The USF Chapter of the Student Society for Stem Cell Research (SSCR) held a candlelight vigil outside Cooper Hall last night to honor the memory of Christopher Reeve, an internationally known advocate for the use of stem cells in the treatment of spinal cord injuries.

Twenty-three other SSCR chapters across the nation held similar vigils last night as part of a campaign to raise awareness about the possibilities of stem cell therapy for spinal cord injuries, which they hope will dispel the idea that spinal cord injuries are incurable.

“A cure for spinal cord injury might not happen within the next two, three or even five years, but it’s definitely inevitable and it’s going to happen,” SSCR President Sriram Modhusoodanen said.

About 25 students attended the vigil, each one lighting a candle and sharing their hopes for the future of stem cell research and its potential treatment possibilities, which some scientists believe could help millions.

“This candle symbolizes the endless possibilities for the countless people whose lives could be changed by the possibilities of stem cell research,” SSCR Vice President Stefanie Butera said.

This was the third candlelight vigil held by the SSCR in memoriam of Christopher Reeve, who died from complications associated with his injuries on Oct. 10, 2004. The late actor, who was best known for his role as Superman, became an internationally recognized advocate for stem cell research after a horse-riding accident left him paralyzed from the neck down in 1995. Since then, the Christopher Reeve foundation has awarded more than $64 million for research into treatment for spinal cord injuries.

“He was the voice,” Butera said. “He opened the eyes of the world.”

SSCR members were also trying to gather signatures to get an amendment on the ballot that would make $20 million dollars of Florida state funds available for embryonic stem cell research.

National debate over stem cell research, which has been a hot political topic over the last few years, intensified in July when President Bush vetoed House Resolution 810, a bill that would have allowed federal funding for research using human embryonic stem cells that were created, but not used, for in vitro fertilization procedures.
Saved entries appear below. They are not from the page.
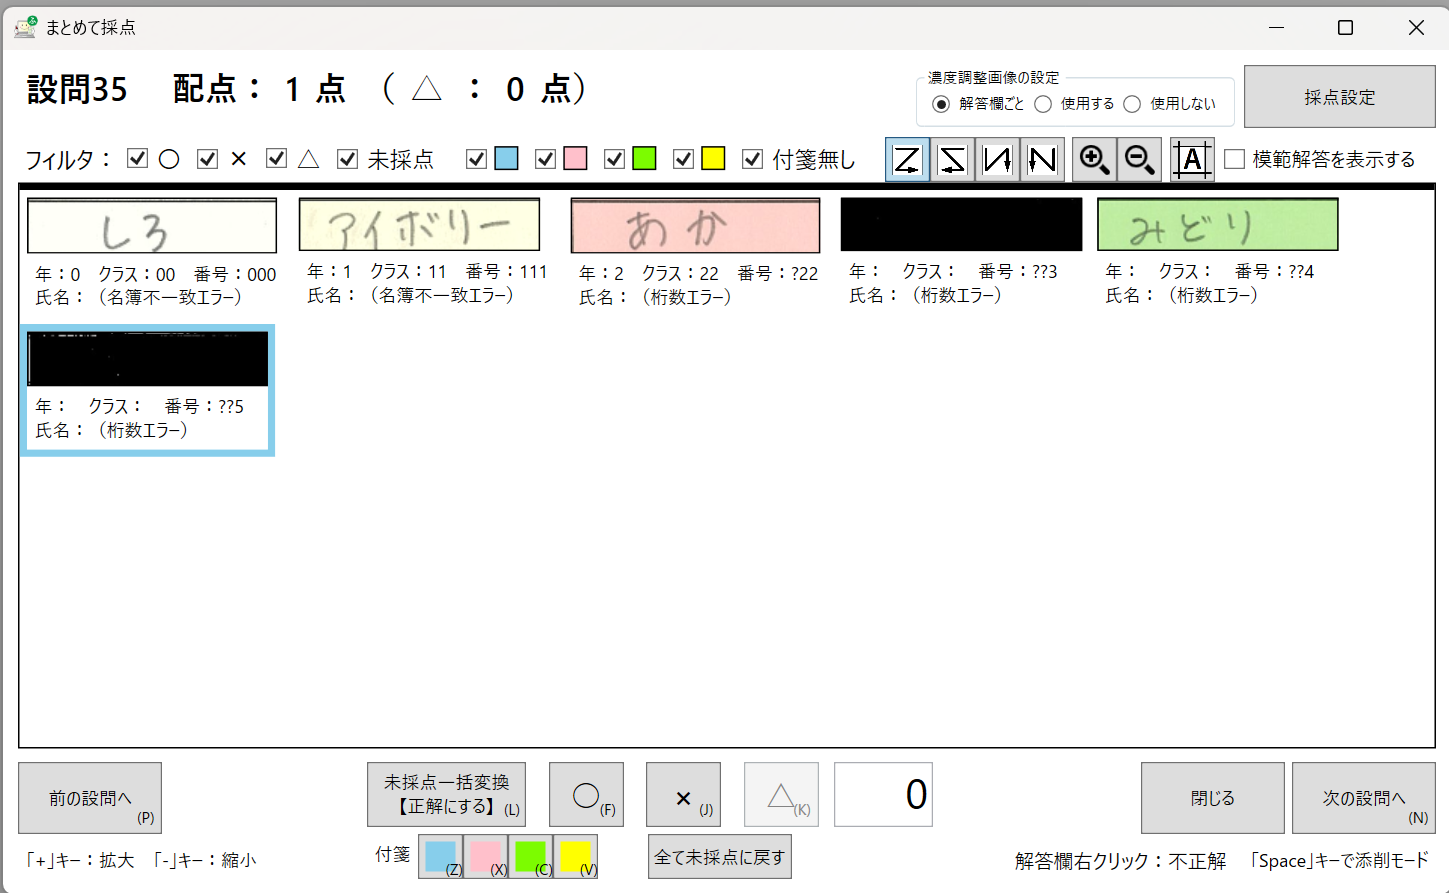The height and width of the screenshot is (893, 1449).
Task: Select the mirrored Z-order right-to-left layout
Action: [952, 160]

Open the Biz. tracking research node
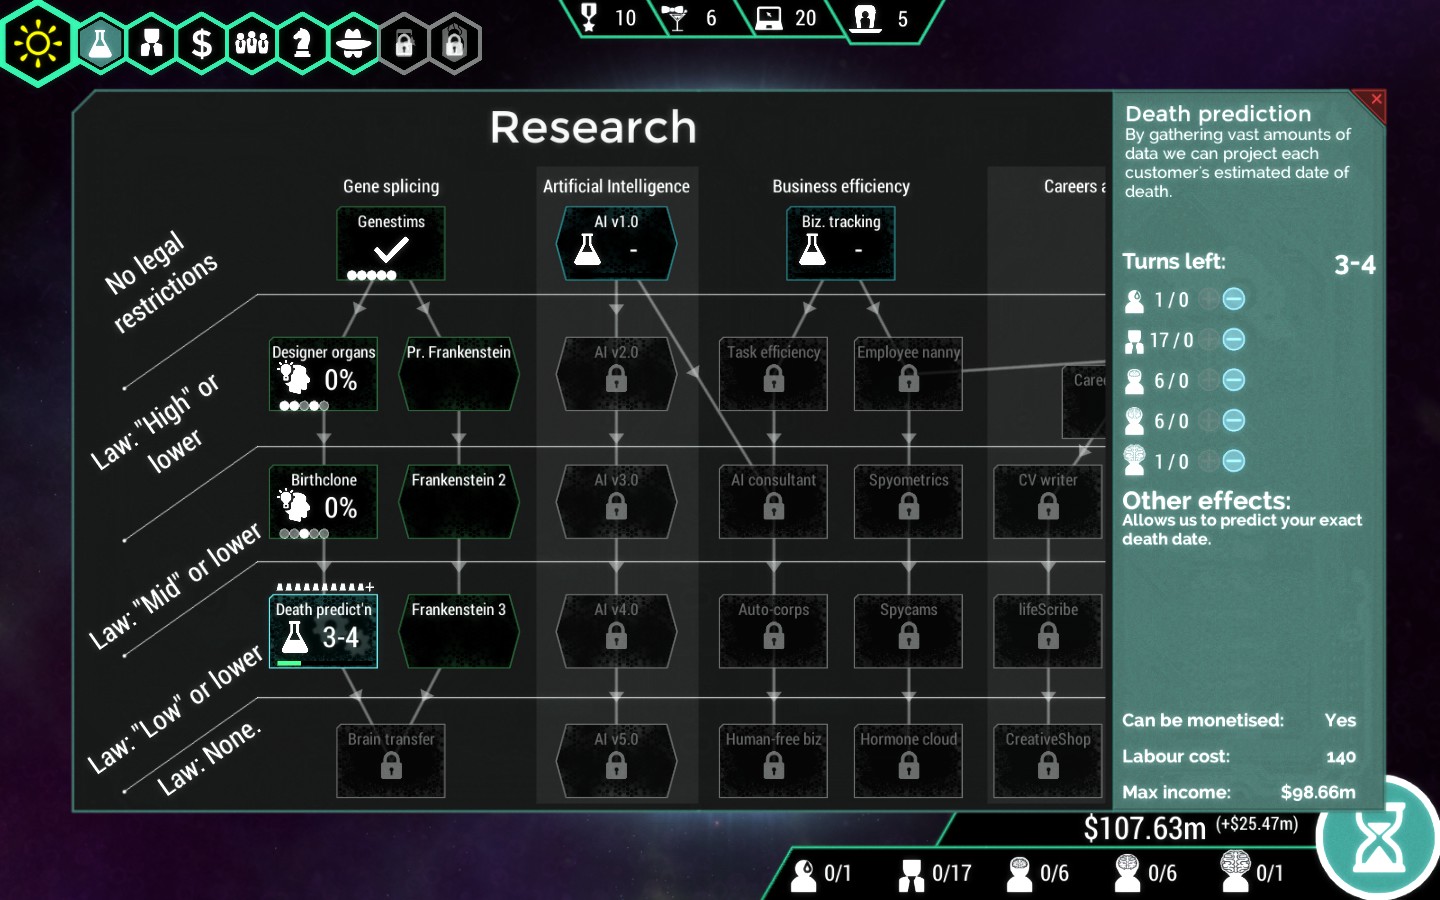[x=840, y=243]
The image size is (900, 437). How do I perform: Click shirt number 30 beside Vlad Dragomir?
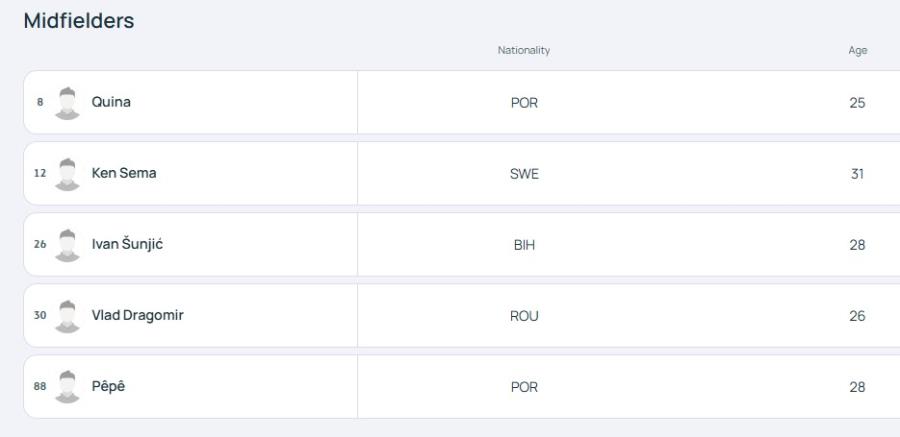(x=40, y=315)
Recent medical breakthroughs – most notably experiments conducted in 2005 by John’s Hopkins researchers using embryonic stem cells to restore motor function in paralyzed rats – have given hope to those suffering from paralysis and other spinal cord injuries and intensified efforts of stem cell research advocates to increase funding.
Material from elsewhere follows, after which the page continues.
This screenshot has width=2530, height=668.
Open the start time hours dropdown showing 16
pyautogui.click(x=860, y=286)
Over the past year, the USF chapter of SSCR has sponsored stem cell research debates and lectures by speakers who are experts on issues related to stem cell research. They also are involved in efforts to organize citizens to lobby for pro-stem cell research legislation. SSCR also advocates stem cell research for the treatment of more than 70 other disorders scientists think could be treated with stem cell therapy, most notably Parkinson’s disease and Alzheimer’s disease, degenerative diseases affecting millions of Americans.

Manny Frank, a junior majoring in pre-med, attended the vigil with his father and mother, who has suffered from Parkinson’s for the last four years.

“There is not a day that goes by that I don’t think about it,” Frank said. “It’s really hard. I hope that in her lifetime something gets done.